Hygiene and Sanitation in Kibera
The lack of sewage systems are prevalent in Kibera today. In general, snatiation in the slum is very limited making it a breeding ground for virus outbreaks. As a consequence of Kiberans not having permanent toilets, people resort to local latrines that are shared with more than 50 families. Another option that people resort to is “flying toilets” which are plastic bags that people use as toilets and then throw them onto rooftops or drainage trenches. While these makeshift toilets are a creative solution, they are often discarded in nearby bodies of water, which further poisons the already limited water supply. Thankfully, NGOs are helping to combat the water sanitation problem through the development of an app which helps Kiberans locate fresh water.
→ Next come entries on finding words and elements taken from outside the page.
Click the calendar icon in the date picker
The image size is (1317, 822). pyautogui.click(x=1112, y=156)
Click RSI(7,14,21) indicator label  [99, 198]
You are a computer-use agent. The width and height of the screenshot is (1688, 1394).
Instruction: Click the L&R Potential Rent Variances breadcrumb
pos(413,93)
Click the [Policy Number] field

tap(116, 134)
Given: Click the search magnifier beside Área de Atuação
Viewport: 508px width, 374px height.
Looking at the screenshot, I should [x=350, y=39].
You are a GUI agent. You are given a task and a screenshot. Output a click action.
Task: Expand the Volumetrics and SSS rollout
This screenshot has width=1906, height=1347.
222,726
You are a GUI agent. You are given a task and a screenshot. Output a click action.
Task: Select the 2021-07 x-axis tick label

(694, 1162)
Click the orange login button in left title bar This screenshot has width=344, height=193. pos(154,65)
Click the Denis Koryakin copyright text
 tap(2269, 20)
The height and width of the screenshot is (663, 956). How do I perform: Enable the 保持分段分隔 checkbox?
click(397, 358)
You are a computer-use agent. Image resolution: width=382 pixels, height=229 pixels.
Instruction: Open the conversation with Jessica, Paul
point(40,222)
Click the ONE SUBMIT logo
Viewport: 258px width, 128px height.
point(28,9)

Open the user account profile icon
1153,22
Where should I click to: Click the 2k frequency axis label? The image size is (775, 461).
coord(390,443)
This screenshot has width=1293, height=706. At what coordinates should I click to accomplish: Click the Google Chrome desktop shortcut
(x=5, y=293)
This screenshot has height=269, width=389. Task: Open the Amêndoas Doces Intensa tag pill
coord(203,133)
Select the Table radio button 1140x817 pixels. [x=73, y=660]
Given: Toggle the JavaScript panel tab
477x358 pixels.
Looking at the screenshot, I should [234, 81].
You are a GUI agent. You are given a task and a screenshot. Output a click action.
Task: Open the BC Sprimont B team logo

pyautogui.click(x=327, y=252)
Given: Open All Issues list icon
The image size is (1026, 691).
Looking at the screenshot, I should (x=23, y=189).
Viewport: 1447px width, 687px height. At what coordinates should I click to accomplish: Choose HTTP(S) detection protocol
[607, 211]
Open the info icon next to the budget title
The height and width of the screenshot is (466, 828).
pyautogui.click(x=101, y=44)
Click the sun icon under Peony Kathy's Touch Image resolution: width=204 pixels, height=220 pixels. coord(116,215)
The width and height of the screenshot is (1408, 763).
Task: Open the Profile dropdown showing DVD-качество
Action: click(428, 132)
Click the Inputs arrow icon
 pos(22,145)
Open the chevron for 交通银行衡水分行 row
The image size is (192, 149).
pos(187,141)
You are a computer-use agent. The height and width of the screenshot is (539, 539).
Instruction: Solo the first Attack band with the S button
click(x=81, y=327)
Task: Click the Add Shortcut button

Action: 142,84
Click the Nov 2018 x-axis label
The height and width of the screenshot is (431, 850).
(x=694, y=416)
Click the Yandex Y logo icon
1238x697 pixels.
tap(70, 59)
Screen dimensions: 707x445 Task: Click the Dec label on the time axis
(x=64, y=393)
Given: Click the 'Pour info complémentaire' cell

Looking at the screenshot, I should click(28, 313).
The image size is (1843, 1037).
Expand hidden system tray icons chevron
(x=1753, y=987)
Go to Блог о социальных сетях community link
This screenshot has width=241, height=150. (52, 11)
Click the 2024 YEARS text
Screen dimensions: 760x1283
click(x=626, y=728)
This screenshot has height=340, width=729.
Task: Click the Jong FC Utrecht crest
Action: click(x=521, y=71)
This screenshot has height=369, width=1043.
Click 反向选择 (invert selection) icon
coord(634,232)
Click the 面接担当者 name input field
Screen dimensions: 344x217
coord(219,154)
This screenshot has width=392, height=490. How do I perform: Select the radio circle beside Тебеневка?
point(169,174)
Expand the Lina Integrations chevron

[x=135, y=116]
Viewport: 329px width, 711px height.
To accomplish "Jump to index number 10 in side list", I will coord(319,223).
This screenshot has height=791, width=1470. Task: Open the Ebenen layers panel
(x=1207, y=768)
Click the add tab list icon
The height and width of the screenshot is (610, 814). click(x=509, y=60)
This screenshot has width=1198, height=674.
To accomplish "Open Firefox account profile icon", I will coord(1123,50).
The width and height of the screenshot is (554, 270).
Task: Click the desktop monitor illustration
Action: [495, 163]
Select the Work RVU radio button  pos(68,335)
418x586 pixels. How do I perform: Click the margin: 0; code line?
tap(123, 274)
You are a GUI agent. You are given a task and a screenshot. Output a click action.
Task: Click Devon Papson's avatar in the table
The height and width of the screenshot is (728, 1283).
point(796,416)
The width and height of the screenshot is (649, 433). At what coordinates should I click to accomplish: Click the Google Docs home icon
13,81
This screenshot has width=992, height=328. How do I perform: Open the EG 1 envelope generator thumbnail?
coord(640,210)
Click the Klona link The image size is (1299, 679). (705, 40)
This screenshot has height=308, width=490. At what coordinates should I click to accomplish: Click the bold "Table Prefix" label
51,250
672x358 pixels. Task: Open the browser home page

While NGOs and the government have been working to help solve the lack of sanitation, there hasn’t been enough progress. Although Kibera has made small improvements, the lack of toilets has caused illness in children who may get in close proximity to these “flying toilets'” and has soiled their local river water. As a response to the pandemic, organizations have been able to set up handwashing stations, to limit the spread of Covid-19 in the slum. These initiatives are being led by various community leaders who have been mobilizing resources through private organizations. Kibera Town Centre (KTC) is an organization that is known for its human needs services. It has been providing free clean drinking water, sanitation services, public sensitization for COVID-19 in settlements and handwashing stations. According to Byrones Khainga, who is the KTC Technical Manager, the facility serves about 800 to 1,000 people per day. Mostly children use hand-washing taps, while adults use showers. Khainga says, “Apart from these free provisions, we sensitize residents through a public address system which reaches many people. We communicate in almost all local dialects found within Kibera to ensure nobody is left behind in Covid-19 information. We are educating people on the nine steps of proper handwashing, thus scrubbing using soap and running water for at least 20 seconds and regularly after every 20 minutes. We teach them how to wear masks and their importance, reasons for social distancing, which pose a challenge here but we are trying.” These stations have greatly improved Kibera’s community little by little. With people who invest in improvements like these, there is hope for a safer and cleaner future for Kibera.